■ TRY IT: Transcribe, word for word and without additions, each line below from the one containing "[الصفحة الرئيسية لـ Princeton University]" through the one containing "Imagery (463, 382)", both ends included.

--------------------------------

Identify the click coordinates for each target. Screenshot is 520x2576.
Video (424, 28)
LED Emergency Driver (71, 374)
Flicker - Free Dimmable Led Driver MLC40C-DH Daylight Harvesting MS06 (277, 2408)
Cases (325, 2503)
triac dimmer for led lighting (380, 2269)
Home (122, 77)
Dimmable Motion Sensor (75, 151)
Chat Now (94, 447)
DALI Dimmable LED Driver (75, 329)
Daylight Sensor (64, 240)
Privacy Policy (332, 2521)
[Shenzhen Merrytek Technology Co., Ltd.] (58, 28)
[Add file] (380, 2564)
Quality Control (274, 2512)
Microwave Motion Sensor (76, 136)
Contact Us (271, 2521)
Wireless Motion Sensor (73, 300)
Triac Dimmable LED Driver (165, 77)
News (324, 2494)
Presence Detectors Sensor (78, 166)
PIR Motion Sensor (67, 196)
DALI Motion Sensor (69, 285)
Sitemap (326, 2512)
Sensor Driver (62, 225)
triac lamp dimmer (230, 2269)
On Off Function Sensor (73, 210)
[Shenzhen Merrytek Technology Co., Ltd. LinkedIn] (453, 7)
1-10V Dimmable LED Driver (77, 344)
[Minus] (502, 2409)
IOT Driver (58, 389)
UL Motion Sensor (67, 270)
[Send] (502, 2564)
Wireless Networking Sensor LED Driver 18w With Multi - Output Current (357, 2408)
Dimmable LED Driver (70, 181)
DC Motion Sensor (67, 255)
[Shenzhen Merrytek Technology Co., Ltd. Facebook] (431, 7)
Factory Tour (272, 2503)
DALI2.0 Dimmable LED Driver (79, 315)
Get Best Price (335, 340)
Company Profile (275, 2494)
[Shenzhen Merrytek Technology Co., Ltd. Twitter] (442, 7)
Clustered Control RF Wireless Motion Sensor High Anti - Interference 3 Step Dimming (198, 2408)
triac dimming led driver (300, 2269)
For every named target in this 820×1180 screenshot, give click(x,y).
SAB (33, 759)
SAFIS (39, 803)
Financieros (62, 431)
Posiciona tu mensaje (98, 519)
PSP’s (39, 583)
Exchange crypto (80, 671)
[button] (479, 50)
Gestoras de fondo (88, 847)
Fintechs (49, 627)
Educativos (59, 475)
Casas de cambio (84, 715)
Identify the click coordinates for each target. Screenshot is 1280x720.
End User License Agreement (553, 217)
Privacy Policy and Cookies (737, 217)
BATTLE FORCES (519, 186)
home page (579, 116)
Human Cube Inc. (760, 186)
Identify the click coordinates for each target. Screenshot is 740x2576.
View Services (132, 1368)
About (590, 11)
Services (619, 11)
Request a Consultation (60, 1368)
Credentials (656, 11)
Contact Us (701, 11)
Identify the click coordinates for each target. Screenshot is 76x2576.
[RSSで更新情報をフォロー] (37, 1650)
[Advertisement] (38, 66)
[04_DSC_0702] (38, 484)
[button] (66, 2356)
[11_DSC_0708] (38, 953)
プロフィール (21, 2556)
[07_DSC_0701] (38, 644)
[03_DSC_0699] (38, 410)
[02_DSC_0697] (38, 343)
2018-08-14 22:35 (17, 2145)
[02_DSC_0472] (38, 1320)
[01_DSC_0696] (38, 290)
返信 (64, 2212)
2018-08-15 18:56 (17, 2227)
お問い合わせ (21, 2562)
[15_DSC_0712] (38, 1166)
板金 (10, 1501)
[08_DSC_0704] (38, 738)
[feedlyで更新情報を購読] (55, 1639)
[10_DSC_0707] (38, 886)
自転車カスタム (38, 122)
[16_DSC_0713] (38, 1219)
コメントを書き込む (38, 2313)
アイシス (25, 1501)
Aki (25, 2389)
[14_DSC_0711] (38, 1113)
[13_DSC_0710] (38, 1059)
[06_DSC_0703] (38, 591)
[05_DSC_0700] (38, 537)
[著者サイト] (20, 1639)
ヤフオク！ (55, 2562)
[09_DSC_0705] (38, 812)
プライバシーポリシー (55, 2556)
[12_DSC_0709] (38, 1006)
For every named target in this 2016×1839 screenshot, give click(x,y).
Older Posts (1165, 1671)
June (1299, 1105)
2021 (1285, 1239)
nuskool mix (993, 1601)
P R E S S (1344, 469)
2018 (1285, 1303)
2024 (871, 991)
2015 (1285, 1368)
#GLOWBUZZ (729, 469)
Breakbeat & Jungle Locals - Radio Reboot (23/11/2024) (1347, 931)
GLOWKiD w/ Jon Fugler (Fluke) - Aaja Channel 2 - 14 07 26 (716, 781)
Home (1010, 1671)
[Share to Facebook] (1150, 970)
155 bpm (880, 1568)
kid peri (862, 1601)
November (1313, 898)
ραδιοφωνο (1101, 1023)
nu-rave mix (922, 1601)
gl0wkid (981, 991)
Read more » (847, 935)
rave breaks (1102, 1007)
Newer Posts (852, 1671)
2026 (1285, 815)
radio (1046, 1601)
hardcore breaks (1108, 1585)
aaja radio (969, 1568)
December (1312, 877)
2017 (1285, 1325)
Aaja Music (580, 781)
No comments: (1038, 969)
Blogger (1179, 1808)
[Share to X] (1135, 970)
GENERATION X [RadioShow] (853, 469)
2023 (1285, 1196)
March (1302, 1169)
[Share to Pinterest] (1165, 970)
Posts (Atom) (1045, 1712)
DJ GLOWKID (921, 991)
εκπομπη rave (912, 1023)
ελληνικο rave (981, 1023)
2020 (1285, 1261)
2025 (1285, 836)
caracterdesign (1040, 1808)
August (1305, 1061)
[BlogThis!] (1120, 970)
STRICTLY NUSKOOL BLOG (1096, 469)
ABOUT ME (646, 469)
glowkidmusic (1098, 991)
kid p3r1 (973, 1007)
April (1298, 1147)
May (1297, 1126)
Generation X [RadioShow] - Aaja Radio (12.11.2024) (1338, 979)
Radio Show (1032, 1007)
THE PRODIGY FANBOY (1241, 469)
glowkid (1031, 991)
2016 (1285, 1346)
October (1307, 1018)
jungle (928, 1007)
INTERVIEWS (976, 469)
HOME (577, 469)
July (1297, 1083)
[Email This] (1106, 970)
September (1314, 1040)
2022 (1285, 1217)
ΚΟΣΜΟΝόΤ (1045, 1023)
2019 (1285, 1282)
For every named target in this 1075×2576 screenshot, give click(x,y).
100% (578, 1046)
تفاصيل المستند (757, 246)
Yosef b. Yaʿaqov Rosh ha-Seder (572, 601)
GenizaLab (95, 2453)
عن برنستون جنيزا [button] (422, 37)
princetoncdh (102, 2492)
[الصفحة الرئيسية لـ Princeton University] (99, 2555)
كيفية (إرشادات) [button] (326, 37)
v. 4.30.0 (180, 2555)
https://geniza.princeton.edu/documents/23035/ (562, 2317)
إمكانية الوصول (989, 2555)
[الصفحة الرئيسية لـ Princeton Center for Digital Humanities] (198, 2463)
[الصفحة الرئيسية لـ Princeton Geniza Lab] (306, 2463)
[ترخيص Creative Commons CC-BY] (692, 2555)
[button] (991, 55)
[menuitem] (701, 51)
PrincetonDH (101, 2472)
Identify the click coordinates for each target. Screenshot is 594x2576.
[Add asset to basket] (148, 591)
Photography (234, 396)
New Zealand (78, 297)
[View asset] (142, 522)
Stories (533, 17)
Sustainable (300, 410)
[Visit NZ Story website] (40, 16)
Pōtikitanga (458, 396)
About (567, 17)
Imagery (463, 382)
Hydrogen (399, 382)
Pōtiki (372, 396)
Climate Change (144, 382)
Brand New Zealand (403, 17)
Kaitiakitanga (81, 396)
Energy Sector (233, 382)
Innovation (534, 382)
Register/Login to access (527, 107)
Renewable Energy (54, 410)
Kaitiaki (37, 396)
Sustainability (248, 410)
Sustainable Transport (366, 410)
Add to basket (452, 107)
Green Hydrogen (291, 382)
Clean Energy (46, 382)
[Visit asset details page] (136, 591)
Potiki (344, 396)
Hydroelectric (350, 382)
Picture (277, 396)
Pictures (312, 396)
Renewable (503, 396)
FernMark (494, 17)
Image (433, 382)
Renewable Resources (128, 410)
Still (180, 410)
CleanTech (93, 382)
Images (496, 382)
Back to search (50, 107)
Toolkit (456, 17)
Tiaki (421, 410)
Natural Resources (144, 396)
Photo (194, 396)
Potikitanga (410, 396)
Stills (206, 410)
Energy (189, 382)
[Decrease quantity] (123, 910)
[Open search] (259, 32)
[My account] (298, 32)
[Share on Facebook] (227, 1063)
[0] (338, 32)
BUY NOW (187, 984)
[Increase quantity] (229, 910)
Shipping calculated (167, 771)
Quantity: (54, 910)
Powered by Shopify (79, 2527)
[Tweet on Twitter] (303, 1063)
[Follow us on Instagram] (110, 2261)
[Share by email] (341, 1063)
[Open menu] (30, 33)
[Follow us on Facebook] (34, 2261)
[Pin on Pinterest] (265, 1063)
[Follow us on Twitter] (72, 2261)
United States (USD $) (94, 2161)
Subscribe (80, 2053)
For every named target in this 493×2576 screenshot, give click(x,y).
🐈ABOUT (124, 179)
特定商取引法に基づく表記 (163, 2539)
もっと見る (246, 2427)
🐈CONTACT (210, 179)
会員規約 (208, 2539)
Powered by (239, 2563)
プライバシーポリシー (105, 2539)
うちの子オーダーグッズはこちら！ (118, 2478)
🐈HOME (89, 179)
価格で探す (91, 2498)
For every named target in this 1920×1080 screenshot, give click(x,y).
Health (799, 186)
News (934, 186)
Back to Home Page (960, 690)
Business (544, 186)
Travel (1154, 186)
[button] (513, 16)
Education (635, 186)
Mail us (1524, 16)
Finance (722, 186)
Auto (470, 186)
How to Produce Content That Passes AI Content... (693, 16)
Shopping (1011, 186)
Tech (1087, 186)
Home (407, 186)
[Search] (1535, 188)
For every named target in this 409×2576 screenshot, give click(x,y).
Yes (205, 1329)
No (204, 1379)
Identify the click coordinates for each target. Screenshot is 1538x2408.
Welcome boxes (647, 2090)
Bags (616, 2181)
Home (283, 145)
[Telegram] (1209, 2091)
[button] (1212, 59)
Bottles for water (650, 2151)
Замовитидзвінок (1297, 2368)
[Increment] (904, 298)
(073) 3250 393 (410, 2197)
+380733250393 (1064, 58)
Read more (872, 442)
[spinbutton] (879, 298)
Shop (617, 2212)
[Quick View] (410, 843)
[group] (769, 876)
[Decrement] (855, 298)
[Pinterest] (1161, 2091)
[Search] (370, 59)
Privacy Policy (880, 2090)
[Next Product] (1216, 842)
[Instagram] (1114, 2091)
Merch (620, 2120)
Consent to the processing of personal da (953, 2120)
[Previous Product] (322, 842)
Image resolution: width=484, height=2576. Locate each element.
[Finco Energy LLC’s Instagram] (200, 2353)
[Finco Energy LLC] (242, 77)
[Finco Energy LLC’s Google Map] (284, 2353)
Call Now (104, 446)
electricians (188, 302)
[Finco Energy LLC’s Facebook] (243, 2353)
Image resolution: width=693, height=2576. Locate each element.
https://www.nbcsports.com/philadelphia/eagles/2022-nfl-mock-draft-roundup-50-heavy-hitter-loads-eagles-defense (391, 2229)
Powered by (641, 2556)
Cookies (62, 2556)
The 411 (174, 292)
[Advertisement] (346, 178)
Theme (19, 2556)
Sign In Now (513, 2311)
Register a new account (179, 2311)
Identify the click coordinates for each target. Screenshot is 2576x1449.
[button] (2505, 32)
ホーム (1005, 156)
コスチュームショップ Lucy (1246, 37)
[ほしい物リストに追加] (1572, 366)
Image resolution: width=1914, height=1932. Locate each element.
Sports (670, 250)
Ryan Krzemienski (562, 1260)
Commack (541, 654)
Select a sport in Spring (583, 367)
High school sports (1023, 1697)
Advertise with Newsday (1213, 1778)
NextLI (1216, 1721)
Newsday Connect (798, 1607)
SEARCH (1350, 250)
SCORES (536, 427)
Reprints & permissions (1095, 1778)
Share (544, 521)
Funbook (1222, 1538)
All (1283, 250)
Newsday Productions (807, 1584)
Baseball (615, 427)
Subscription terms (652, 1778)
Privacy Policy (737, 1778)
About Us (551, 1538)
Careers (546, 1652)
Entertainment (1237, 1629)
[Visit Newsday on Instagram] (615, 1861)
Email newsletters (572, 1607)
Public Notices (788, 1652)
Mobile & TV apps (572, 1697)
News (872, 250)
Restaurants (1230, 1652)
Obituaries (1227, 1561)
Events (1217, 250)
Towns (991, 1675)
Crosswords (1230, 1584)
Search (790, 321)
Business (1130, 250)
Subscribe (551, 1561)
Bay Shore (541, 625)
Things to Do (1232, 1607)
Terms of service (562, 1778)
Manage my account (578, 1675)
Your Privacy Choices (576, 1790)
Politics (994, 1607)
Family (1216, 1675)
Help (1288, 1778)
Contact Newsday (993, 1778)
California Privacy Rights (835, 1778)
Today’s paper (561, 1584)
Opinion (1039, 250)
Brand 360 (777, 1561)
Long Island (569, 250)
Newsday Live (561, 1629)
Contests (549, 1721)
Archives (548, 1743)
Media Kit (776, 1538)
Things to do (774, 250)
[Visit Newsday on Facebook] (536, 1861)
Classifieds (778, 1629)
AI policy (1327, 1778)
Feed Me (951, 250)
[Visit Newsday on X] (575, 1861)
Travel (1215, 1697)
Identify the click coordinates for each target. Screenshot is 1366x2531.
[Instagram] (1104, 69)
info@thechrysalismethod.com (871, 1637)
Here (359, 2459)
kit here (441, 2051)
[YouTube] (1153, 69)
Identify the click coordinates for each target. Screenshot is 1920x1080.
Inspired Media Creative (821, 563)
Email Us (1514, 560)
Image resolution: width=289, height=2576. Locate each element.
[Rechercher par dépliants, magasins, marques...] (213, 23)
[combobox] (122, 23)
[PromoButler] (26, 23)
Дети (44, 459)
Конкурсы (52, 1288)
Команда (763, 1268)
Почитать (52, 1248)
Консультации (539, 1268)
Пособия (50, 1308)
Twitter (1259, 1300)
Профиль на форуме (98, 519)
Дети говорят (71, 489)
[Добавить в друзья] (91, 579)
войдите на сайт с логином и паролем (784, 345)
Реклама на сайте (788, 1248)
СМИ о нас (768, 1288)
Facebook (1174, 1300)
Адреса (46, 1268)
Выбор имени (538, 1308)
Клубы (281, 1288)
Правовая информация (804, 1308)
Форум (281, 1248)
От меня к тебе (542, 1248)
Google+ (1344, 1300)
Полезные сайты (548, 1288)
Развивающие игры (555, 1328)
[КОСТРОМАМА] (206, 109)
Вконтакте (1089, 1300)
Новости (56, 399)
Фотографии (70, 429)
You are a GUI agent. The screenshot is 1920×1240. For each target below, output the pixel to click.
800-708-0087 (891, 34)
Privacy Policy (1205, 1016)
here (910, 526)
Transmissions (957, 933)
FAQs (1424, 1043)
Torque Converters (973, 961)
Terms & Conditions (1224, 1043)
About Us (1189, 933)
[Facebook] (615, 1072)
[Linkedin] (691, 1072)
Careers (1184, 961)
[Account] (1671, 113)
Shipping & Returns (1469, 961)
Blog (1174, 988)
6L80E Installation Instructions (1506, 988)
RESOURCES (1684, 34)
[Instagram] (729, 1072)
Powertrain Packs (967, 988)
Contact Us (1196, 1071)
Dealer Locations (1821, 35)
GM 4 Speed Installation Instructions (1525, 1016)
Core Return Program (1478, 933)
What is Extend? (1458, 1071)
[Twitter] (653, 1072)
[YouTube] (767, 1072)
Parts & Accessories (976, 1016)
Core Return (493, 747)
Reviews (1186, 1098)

--------------------------------

■ ANSWER TO THE EXERCISE:
[الصفحة الرئيسية لـ Princeton University] (99, 2555)
كيفية (إرشادات) [button] (326, 37)
v. 4.30.0 (180, 2555)
https://geniza.princeton.edu/documents/23035/ (562, 2317)
إمكانية الوصول (989, 2555)
[الصفحة الرئيسية لـ Princeton Center for Digital Humanities] (198, 2463)
[الصفحة الرئيسية لـ Princeton Geniza Lab] (306, 2463)
[ترخيص Creative Commons CC-BY] (692, 2555)
[button] (991, 55)
[menuitem] (701, 51)
PrincetonDH (101, 2472)
Identify the click coordinates for each target. Screenshot is 594x2576.
[Add asset to basket] (148, 591)
Photography (234, 396)
New Zealand (78, 297)
[View asset] (142, 522)
Stories (533, 17)
Sustainable (300, 410)
[Visit NZ Story website] (40, 16)
Pōtikitanga (458, 396)
About (567, 17)
Imagery (463, 382)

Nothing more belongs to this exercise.